=== SHORT TASK ===
Locate every line in the items below that contains the word "label" and copy each of those lines in full. Only matches with the same capitalization count.

=== DATA SECTION ===

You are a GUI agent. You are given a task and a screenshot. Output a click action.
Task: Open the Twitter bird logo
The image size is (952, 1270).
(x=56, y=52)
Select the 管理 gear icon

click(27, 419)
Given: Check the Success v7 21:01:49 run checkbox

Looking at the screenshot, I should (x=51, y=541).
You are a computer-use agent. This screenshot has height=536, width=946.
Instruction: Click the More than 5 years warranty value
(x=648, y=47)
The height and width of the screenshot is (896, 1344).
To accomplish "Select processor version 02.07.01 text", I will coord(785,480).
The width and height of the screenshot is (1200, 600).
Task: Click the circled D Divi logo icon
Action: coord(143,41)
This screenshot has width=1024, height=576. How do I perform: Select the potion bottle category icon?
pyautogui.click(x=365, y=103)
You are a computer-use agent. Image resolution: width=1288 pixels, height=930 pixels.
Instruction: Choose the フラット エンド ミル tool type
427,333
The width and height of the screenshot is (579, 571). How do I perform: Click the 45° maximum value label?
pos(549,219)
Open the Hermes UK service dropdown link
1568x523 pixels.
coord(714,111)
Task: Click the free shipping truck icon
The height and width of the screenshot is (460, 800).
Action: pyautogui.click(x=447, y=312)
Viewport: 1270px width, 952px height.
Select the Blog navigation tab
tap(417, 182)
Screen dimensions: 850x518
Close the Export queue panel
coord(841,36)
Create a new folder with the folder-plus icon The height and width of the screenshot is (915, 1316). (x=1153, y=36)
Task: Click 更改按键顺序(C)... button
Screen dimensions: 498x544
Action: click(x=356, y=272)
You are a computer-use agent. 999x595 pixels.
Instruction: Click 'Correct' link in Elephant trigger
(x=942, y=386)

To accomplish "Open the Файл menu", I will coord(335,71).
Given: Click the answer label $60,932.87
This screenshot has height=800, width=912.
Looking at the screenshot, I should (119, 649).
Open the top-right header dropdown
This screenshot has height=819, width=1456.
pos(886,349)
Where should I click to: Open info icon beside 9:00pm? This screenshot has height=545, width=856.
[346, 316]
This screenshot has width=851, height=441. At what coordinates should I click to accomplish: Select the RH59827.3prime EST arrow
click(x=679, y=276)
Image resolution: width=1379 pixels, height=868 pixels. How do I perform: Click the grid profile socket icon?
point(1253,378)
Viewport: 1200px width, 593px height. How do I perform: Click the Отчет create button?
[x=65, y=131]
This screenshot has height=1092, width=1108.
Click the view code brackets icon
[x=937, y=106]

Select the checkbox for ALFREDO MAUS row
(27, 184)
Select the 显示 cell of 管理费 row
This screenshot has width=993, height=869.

=== RESULT ===
The width and height of the screenshot is (579, 571). How do I perform: Click the 45° maximum value label?
Given: Click the answer label $60,932.87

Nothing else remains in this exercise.